- [Work item] Reproduce verbatim the lines of the material below, starting at the line with "This screenshot has width=600, height=401." and ending at the line with "The height and width of the screenshot is (655, 1568).", both inclusive; skip the rest.

- [Excerpted data]
==========

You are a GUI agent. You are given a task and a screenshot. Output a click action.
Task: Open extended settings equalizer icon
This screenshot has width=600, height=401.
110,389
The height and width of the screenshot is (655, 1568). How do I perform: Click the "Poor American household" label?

==========

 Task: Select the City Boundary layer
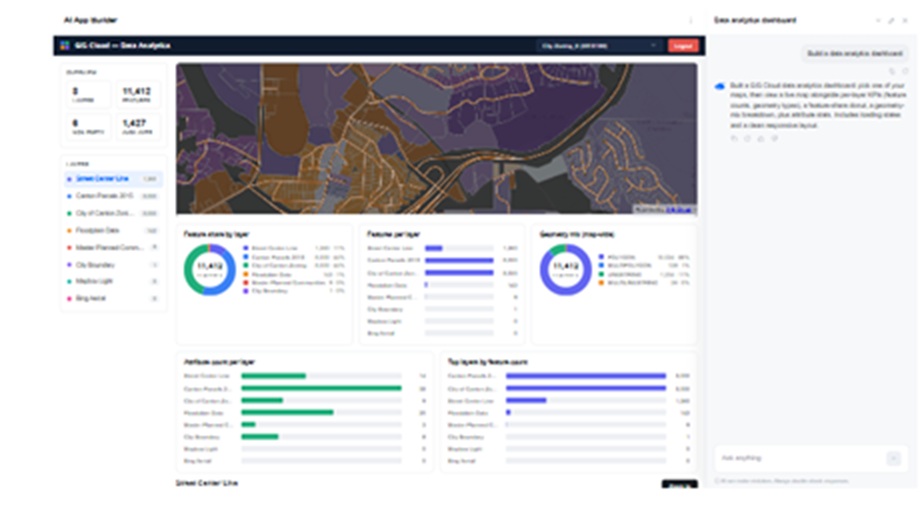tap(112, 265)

==========

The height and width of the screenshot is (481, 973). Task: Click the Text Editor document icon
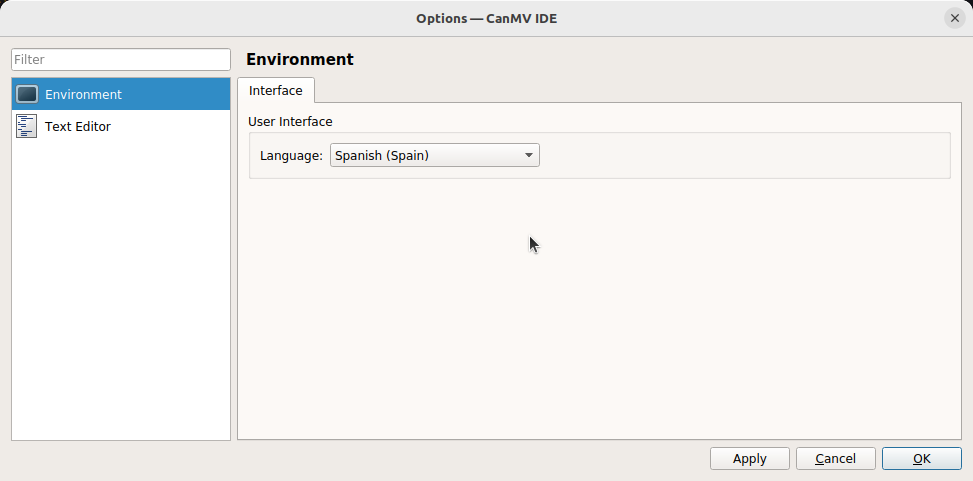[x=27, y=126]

==========

- [Result below]
This screenshot has width=600, height=401.
110,389
The height and width of the screenshot is (655, 1568). How do I perform: Click the "Poor American household" label?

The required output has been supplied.